→ Assignment
Your reply must be one number: the count of lines in the data below that contain "agent".

→ Excerpted data
*** Block opens ***
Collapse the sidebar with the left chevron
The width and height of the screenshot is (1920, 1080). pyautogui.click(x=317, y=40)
*** Block closes ***
*** Block opens ***
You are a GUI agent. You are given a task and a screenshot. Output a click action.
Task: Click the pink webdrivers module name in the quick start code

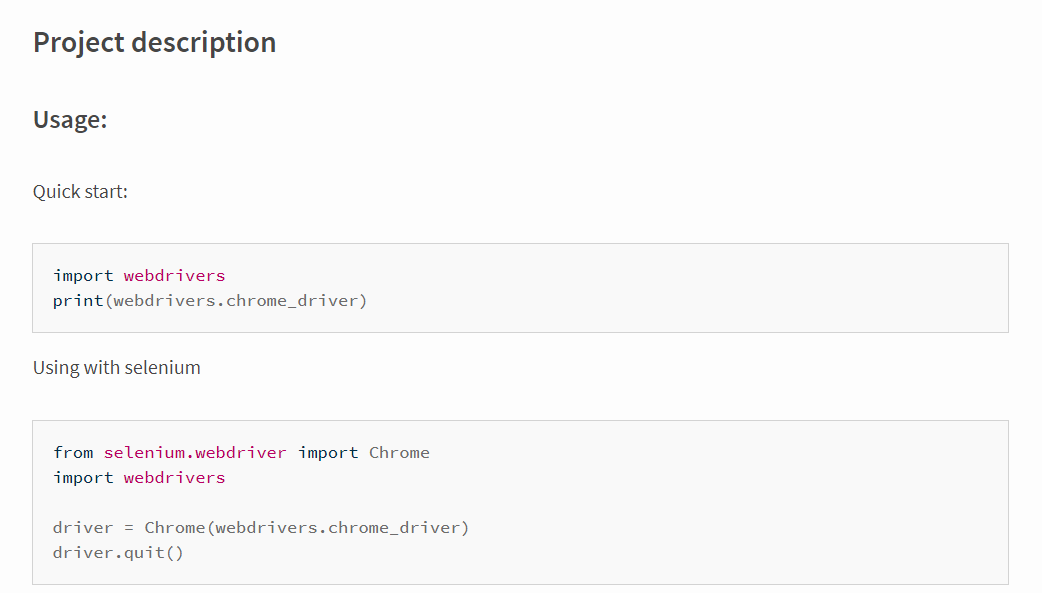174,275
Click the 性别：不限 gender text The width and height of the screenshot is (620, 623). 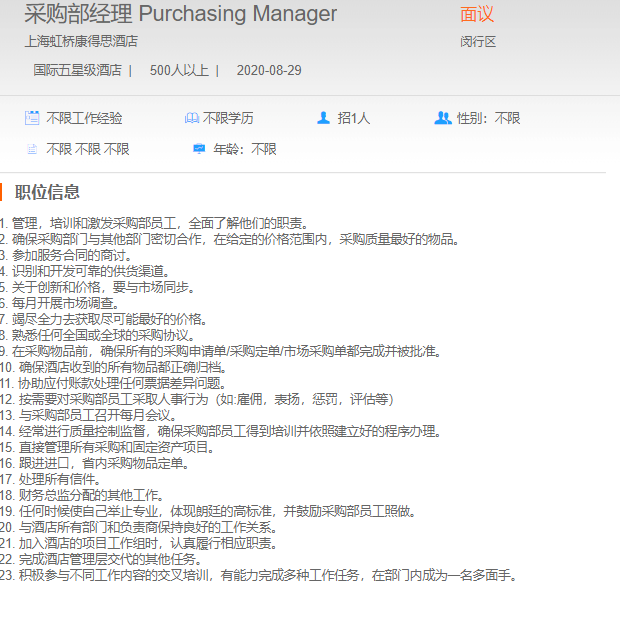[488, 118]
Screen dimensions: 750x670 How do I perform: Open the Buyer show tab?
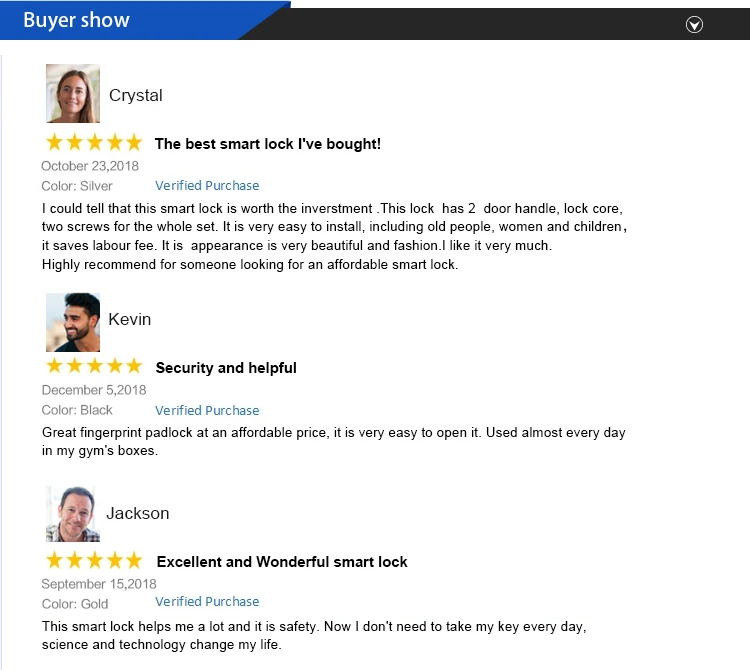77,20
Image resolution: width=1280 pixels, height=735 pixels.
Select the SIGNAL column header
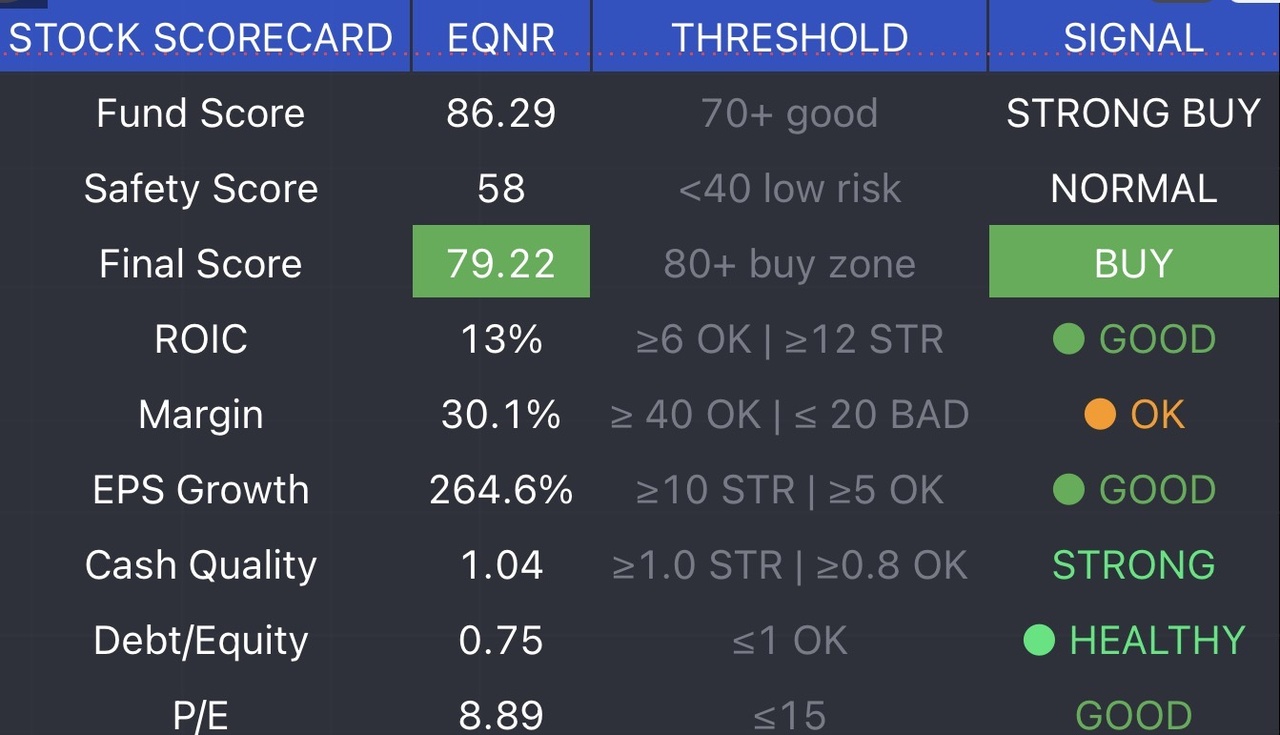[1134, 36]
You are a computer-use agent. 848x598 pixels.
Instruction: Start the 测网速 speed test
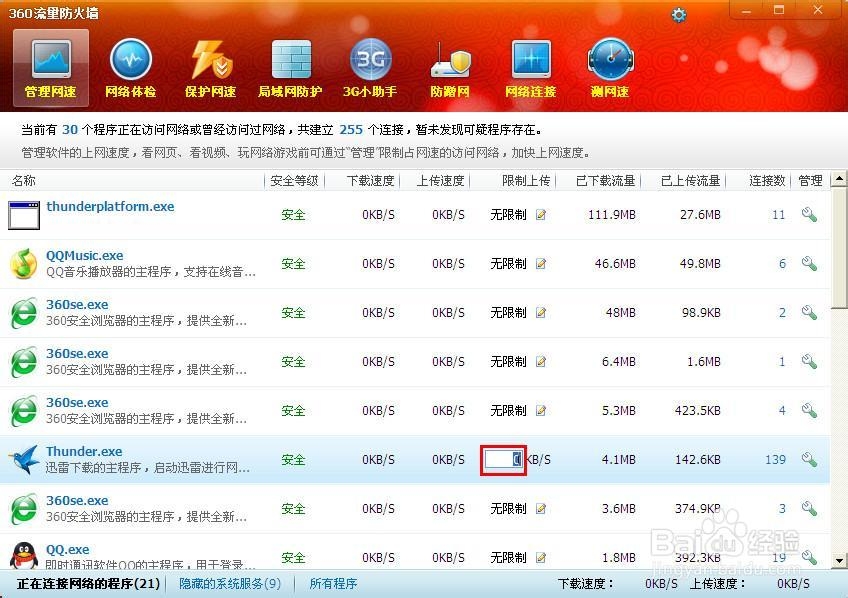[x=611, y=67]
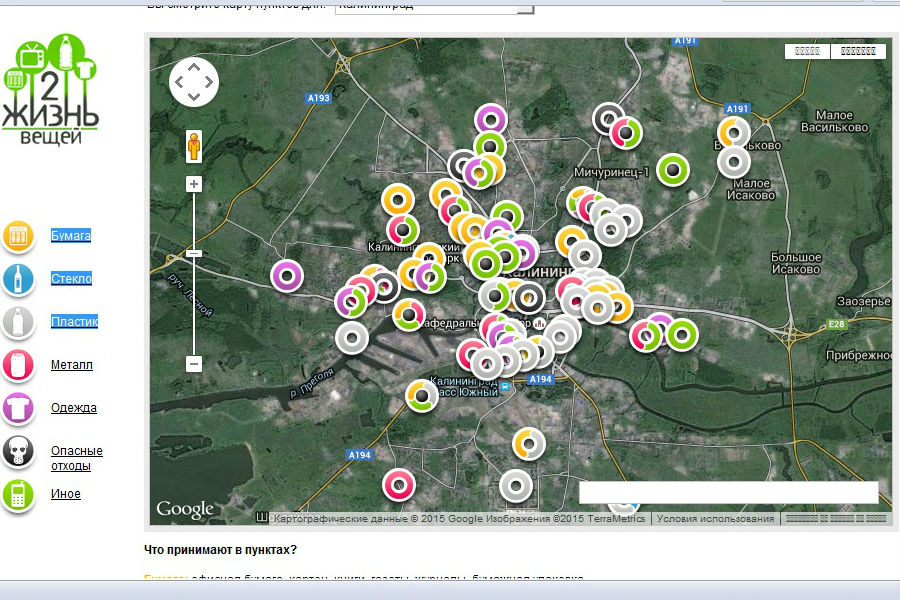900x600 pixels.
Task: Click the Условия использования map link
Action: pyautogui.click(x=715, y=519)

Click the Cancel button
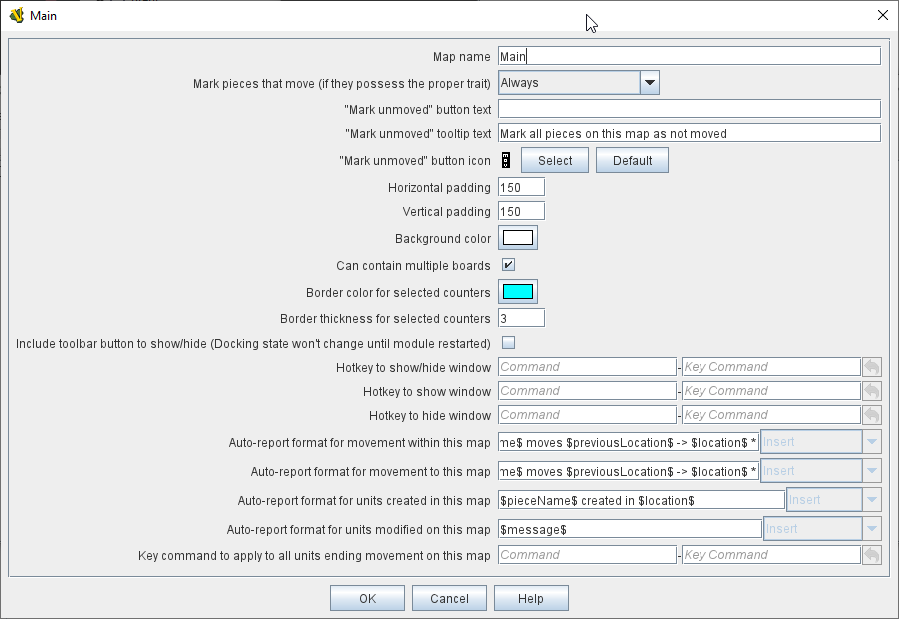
*** Block closes ***
→ Task solution
2